------ Extrait ------

En politique, le pragmatisme l’emporte

Nous avons observé que les gouvernements locaux faisaient davantage preuve de pragmatisme dans l'application des politiques du gouvernement central. Nous en déduisons qu’ils ont appris des erreurs du passé et qu’à l’avenir, ils géreront les budgets locaux et appliqueront les mesures du gouvernement central avec plus de réalisme et de parcimonie.

À l'échelle nationale, le nouveau Premier ministre chinois, Li Qiang, a cherché à rassurer le secteur privé et le monde des affaires sur la position pro-entreprise de Pékin, soulignant le désir de créer une atmosphère de «respect» envers les entrepreneurs – une déclaration rare de la part d'un dirigeant chinois. Il a également affirmé que la Chine continuerait à s'appuyer sur l'ouverture (et les réformes) pour atteindre son objectif de croissance à long terme. En pratique, cela signifie que le pays continuera de s'aligner sur les règles commerciales internationales les plus exigeantes et d’améliorer les services publics offerts aux entreprises étrangères.  Ces annonces sont très encourageantes.

------

* Série de consignes:
1 - Traduisez en anglais, s'il vous plaît, cette phrase de l'extrait : « Il a également affirmé que la Chine continuerait à s'appuyer sur l'ouverture (et les réformes) pour atteindre son objectif de croissance à long terme. »
2 - Les affirmations suivantes concordent-elles avec l'extrait ? Pour chacune, répondez par oui ou non et citez les mots du texte qui tranchent.
(a) Li Qiang est le nouveau Premier ministre chinois.
(b) Les gouvernements locaux ont fait preuve de moins de pragmatisme dans l'application des politiques du gouvernement central.
(c) Les annonces sont jugées décevantes.

------ Données ------

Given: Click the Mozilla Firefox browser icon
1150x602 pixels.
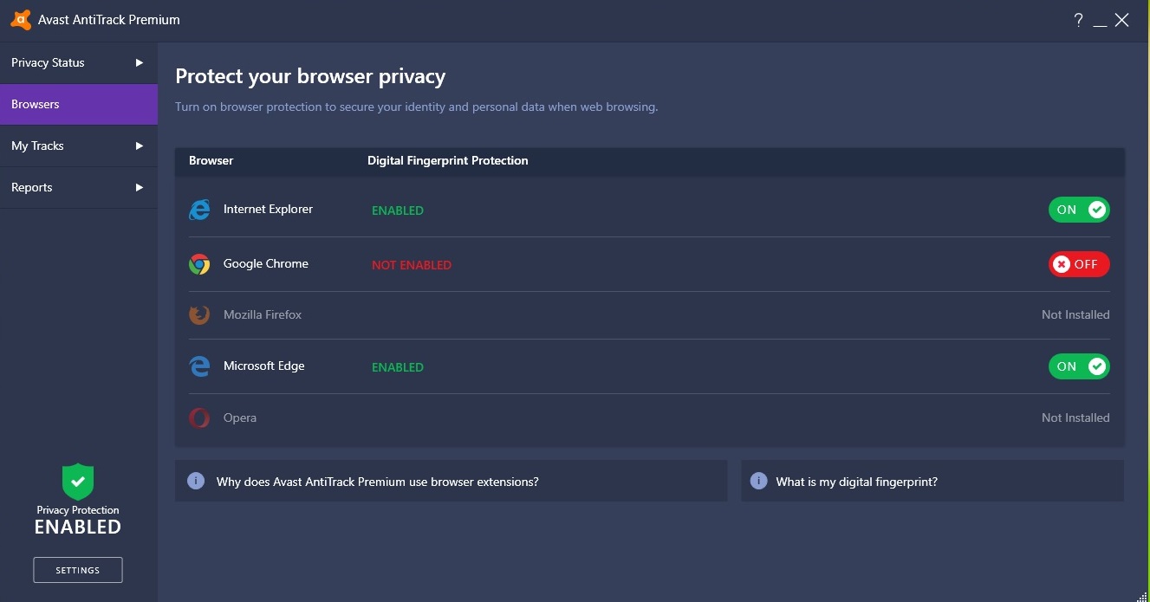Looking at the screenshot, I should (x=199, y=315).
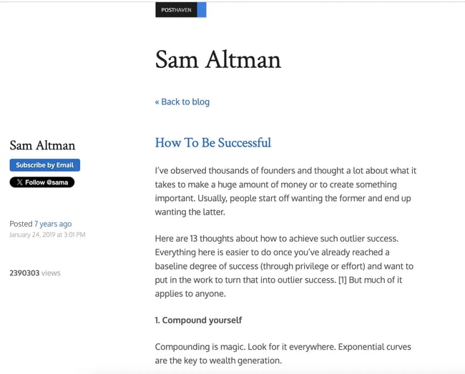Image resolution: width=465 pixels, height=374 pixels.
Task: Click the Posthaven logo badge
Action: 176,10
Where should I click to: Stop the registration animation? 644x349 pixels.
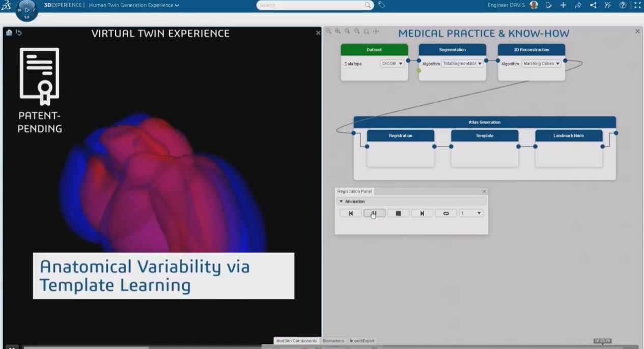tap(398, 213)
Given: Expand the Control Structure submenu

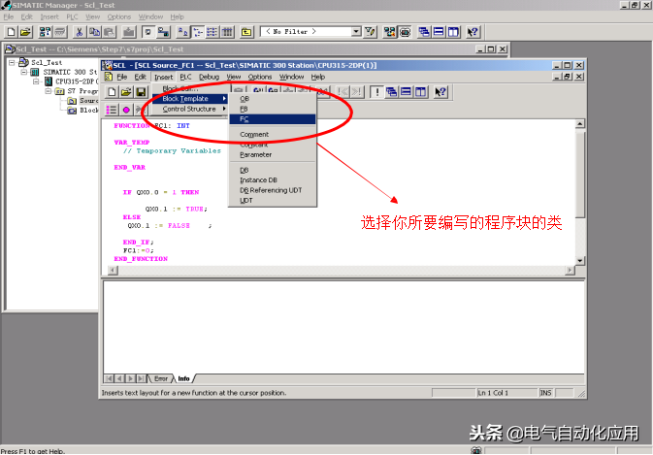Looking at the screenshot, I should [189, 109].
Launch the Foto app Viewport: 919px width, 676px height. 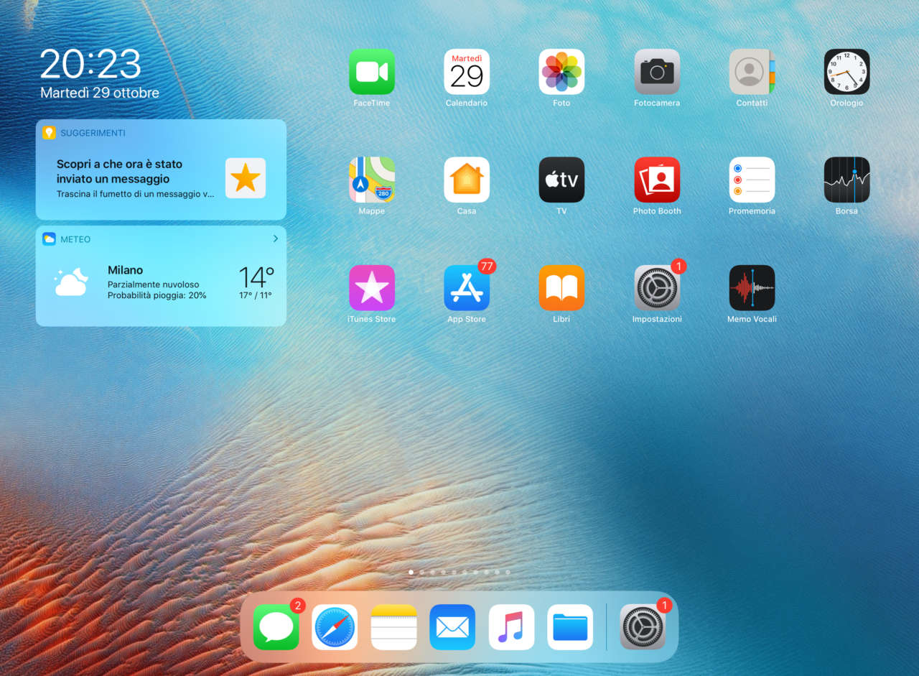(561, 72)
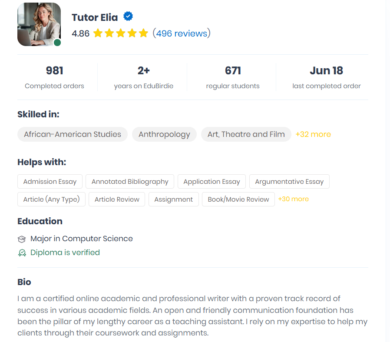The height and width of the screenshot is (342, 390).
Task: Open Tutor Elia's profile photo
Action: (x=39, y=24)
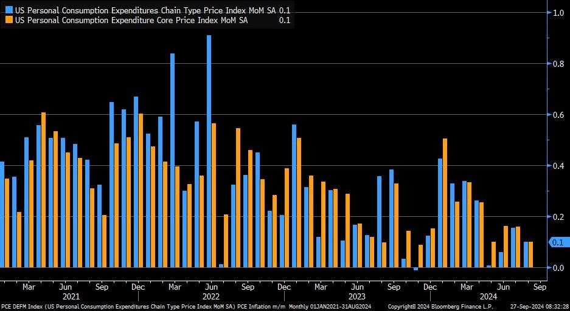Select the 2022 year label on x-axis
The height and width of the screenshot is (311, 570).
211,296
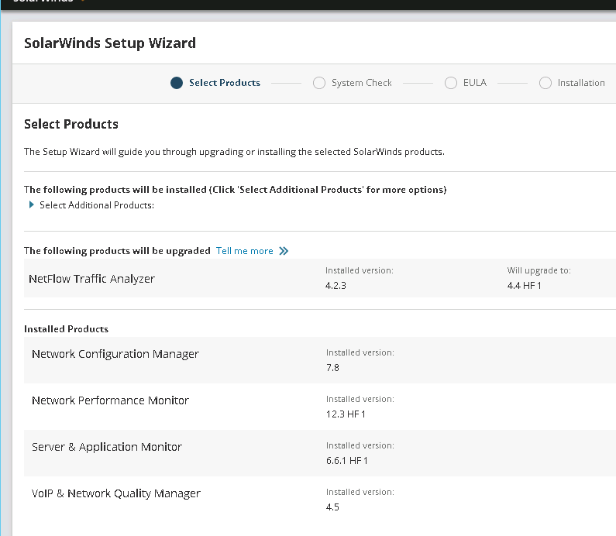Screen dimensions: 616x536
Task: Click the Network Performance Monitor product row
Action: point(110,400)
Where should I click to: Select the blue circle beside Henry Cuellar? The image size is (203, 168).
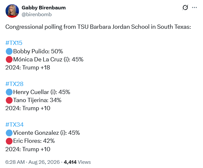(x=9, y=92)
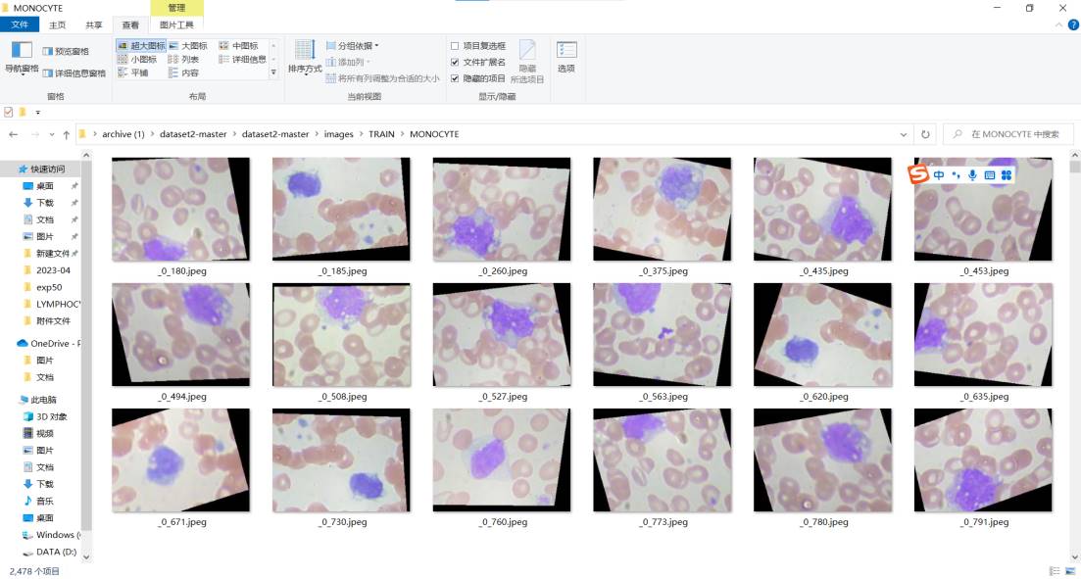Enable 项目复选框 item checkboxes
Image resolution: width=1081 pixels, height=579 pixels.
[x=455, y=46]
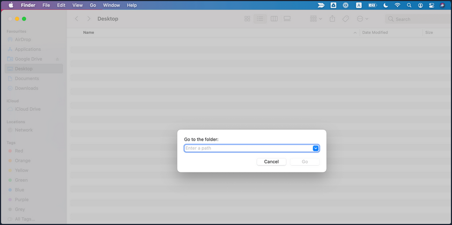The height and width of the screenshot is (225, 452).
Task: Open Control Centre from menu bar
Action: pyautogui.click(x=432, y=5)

------

* Réponses:
1 - He also stated that China would continue to rely on opening up (and reforms) to achieve its long-term growth goal.

2 -
(a) Oui : « le nouveau Premier ministre chinois, Li Qiang ».
(b) Non : « les gouvernements locaux faisaient davantage preuve de pragmatisme dans l'application des politiques du gouvernement central ».
(c) Non : « Ces annonces sont très encourageantes. »